AUTHOR=Werner Jens M. , Kupke Paul , Ertl Matthias , Opitz Sabine , Schlitt Hans J. , Hornung Matthias TITLE=Timing of Closure of a Protective Loop-Ileostomy Can Be Crucial for Restoration of a Functional Digestion JOURNAL=Frontiers in Surgery VOLUME=9 YEAR=2022 URL=https://www.frontiersin.org/journals/surgery/articles/10.3389/fsurg.2022.821509 DOI=10.3389/fsurg.2022.821509 ISSN=2296-875X ABSTRACT=Introduction

Protective loop-ileostomy is one of the most common interventions in abdominal surgery to provide an alternative intestinal outlet until sufficient healing of a distal anastomosis has occurred. However, closure of a loop-ileostomy is also associated with complications. Thus, knowledge of the optimal time interval between primary and secondary surgery is crucial.

Methods

Data from 409 patients were retrospectively analyzed regarding complications and risk factors in closure-associated morbidity and mortality.

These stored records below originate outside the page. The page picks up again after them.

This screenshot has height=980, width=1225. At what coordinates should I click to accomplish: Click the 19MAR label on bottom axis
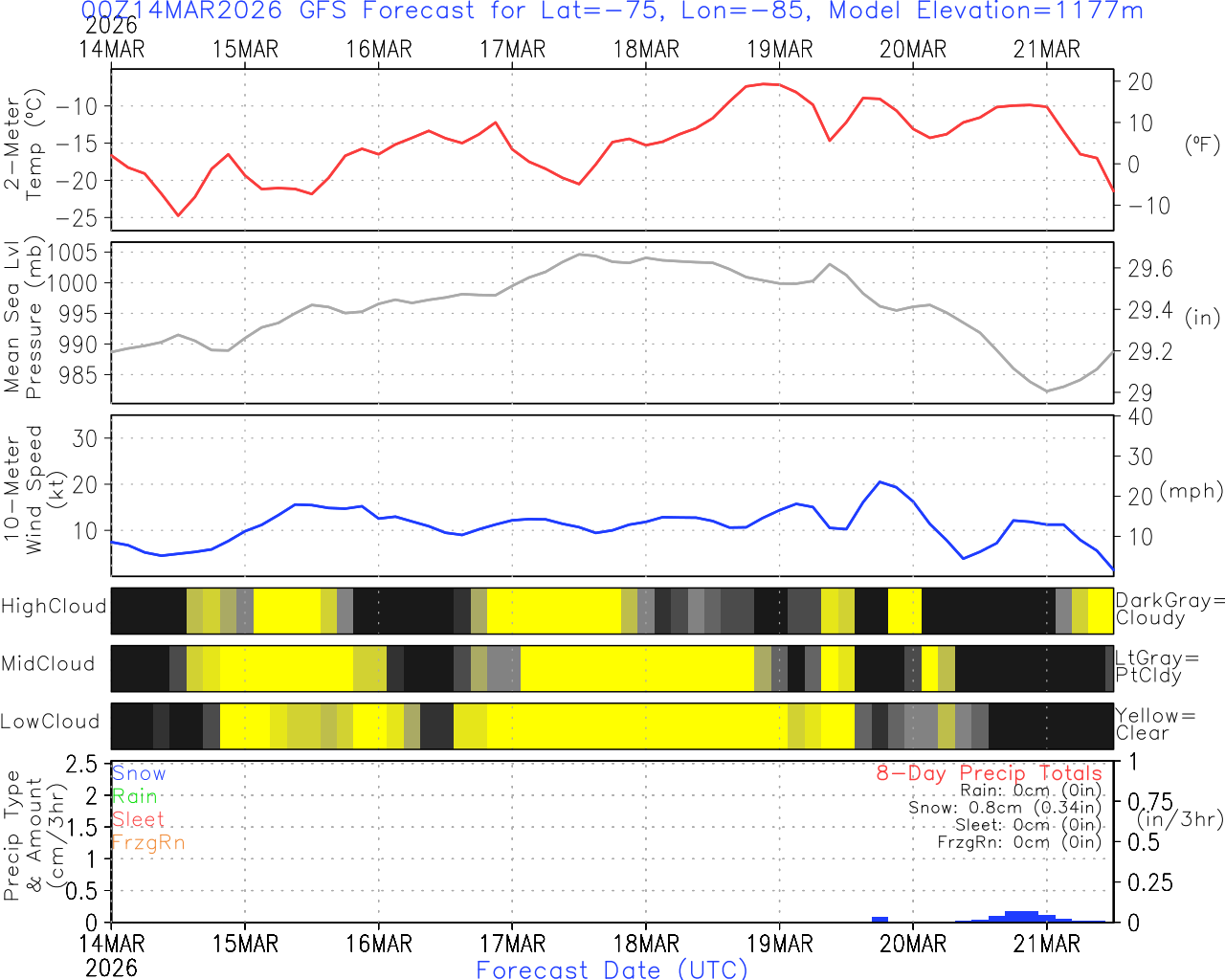[x=779, y=944]
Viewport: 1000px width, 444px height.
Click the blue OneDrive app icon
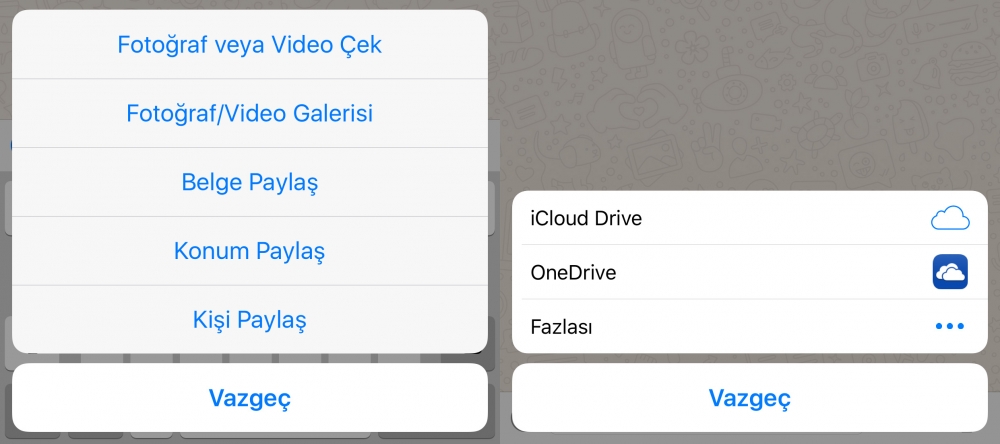[949, 272]
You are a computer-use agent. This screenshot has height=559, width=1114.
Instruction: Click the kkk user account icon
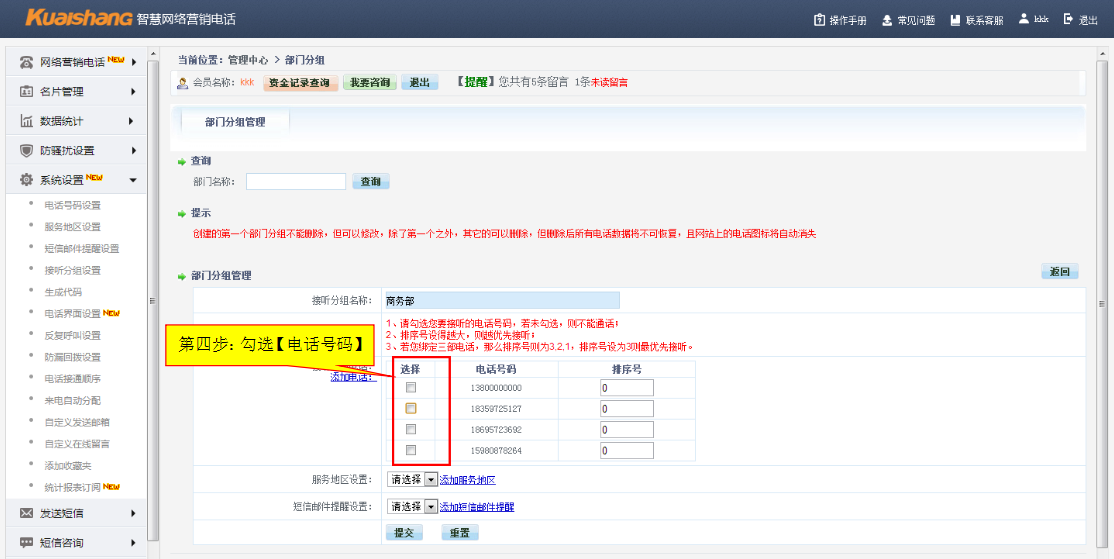[x=1024, y=19]
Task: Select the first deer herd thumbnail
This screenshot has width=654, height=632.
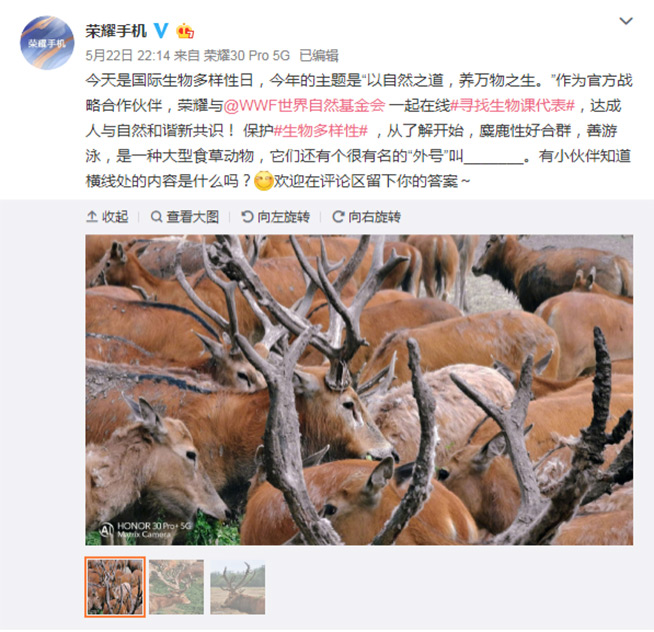Action: tap(115, 587)
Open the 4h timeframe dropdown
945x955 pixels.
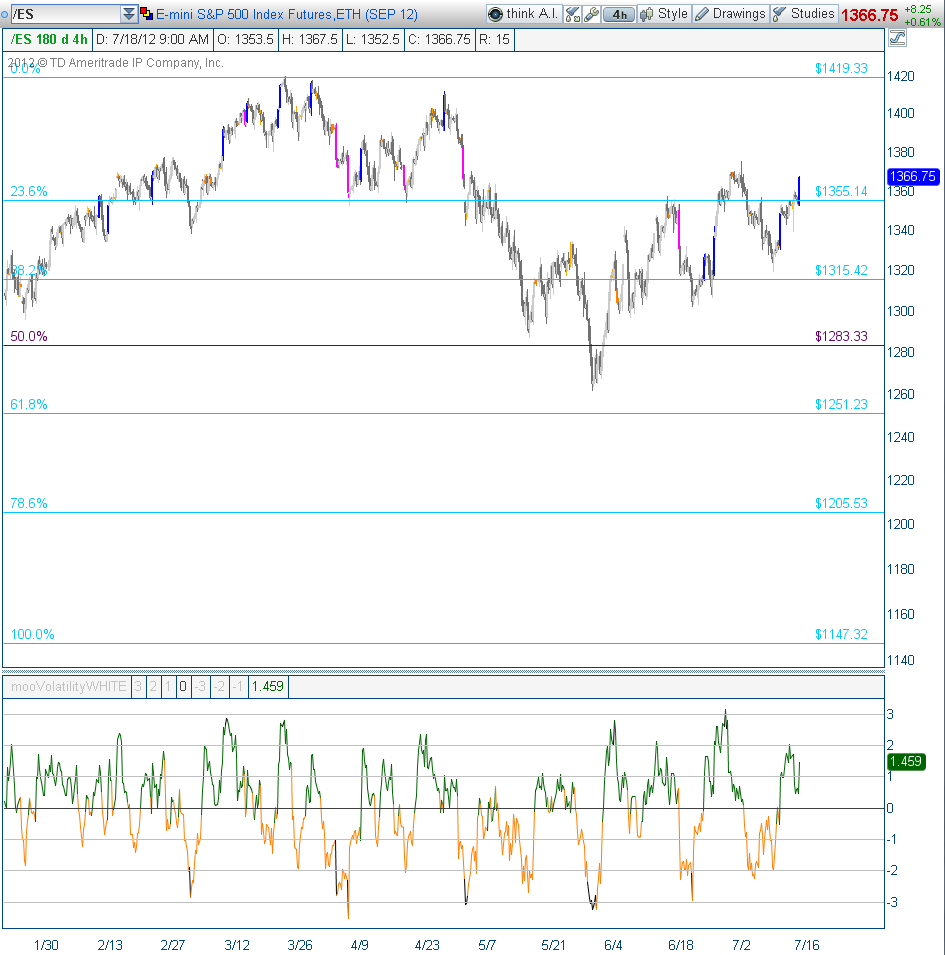[620, 14]
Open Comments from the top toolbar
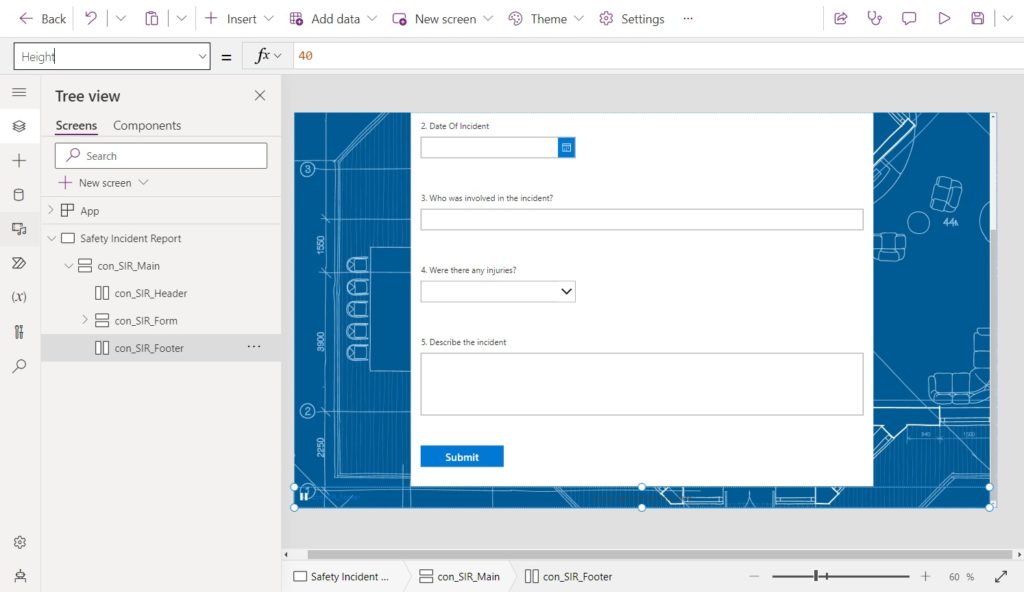The image size is (1024, 592). click(909, 18)
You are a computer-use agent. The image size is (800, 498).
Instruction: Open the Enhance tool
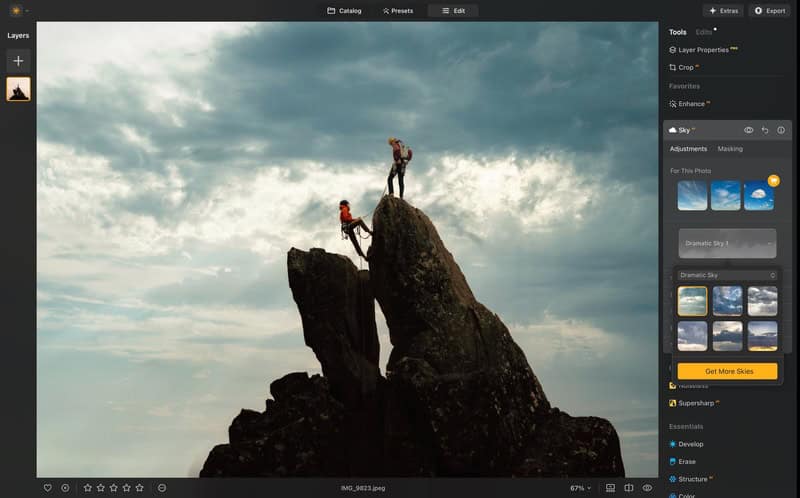pyautogui.click(x=691, y=103)
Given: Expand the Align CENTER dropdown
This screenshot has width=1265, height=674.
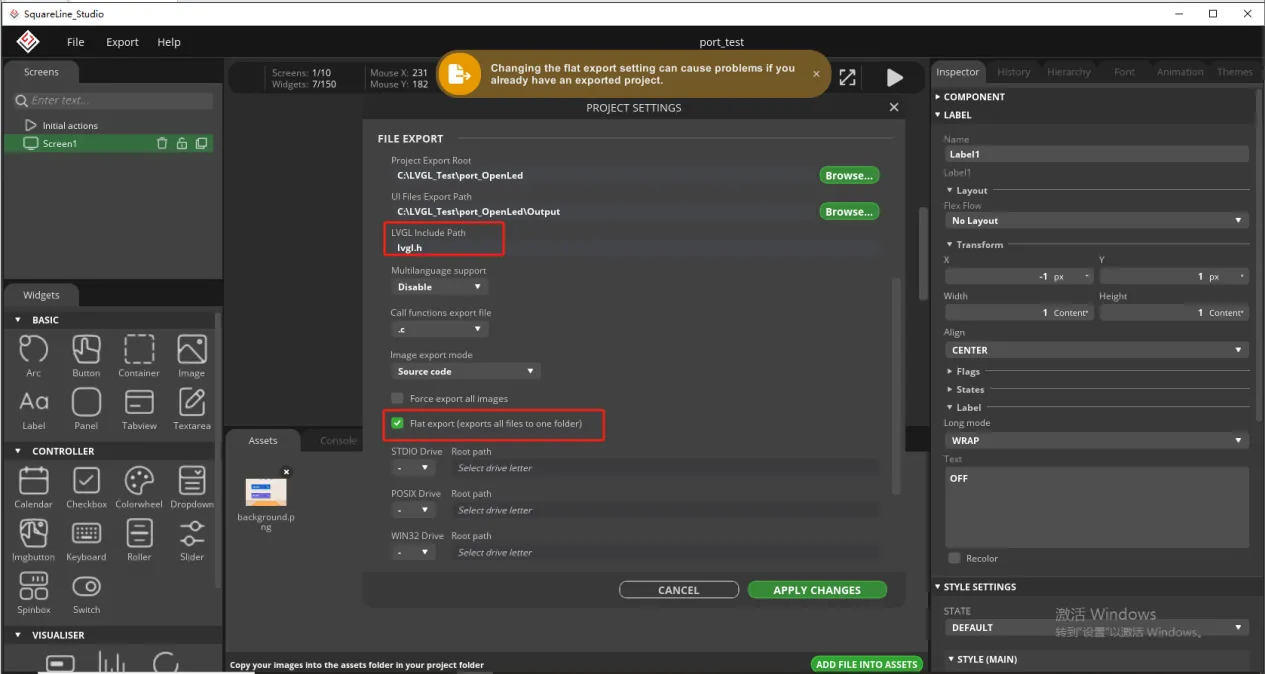Looking at the screenshot, I should (1096, 350).
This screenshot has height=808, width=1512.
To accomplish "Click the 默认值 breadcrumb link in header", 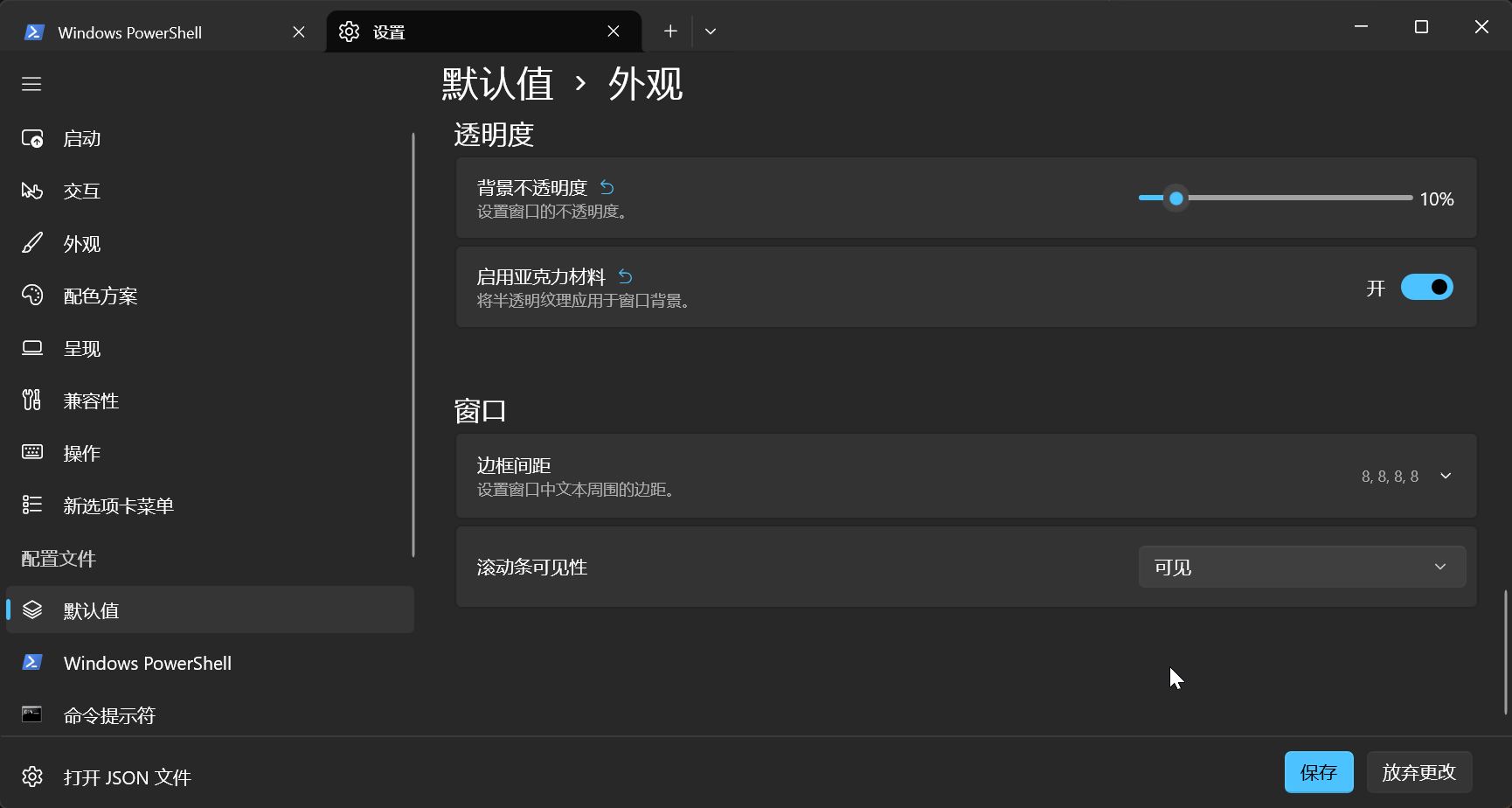I will coord(497,85).
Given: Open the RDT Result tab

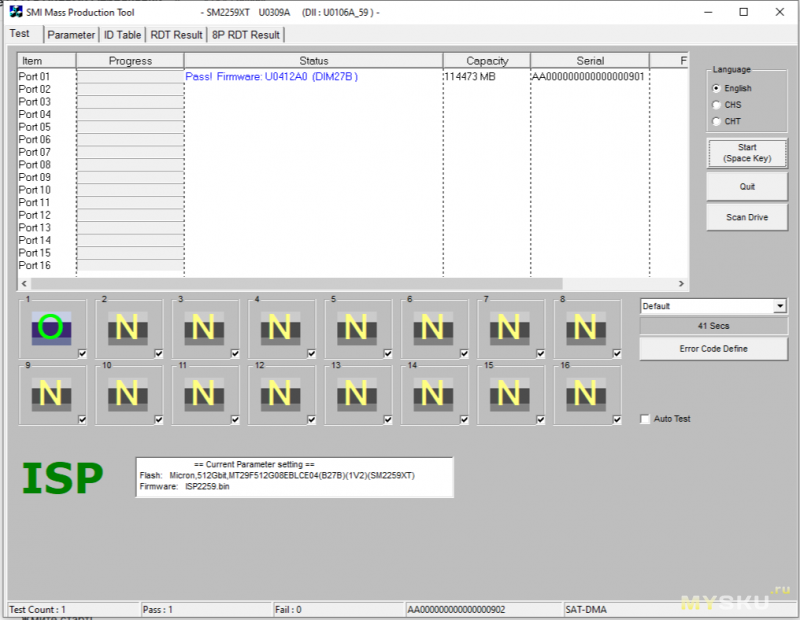Looking at the screenshot, I should pyautogui.click(x=176, y=35).
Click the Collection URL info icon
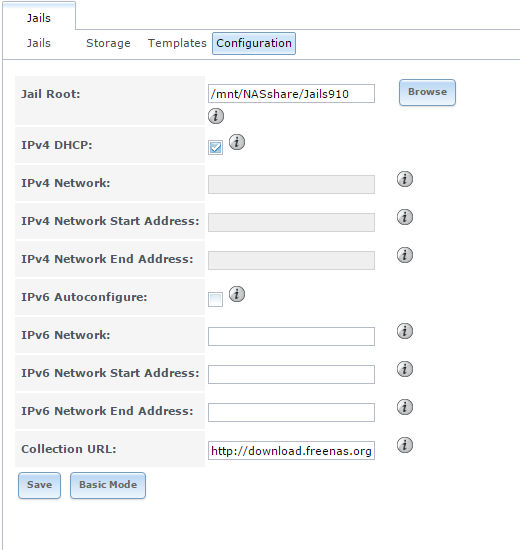The width and height of the screenshot is (520, 550). click(405, 445)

A modified Clavien-Dindo classification of surgical complications was used to evaluate the severity of complications.

Results

A total of 96 (23.5%) patients suffered from postoperative complications after the closure of the loop-ileostomy. Early closure within 150 days from enterostomy (n = 229) was associated with less complications (p < 0.001**). Looking at the severity of complications, there were significantly more (p = 0.014*) mild postoperative complications in the late closure group (>150 days). Dysfunctional digestive problems—either (sub-) ileus (p = 0.004*), diarrhea or stool incontinence (p = 0.003*)—were the most frequent complications associated with late closure. Finally, we could validate in a multivariate analysis that “time to closure” (p = 0.002*) is independently associated with the development of complications after closure of a protective loop-ileostomy.

Conclusion

Late closure (>150 days) of a loop-ileostomy is an independent risk factor in post-closure complications in a multivariate analysis. Nevertheless, circumstances of disease and therapy need to be considered when scheduling the closure procedure.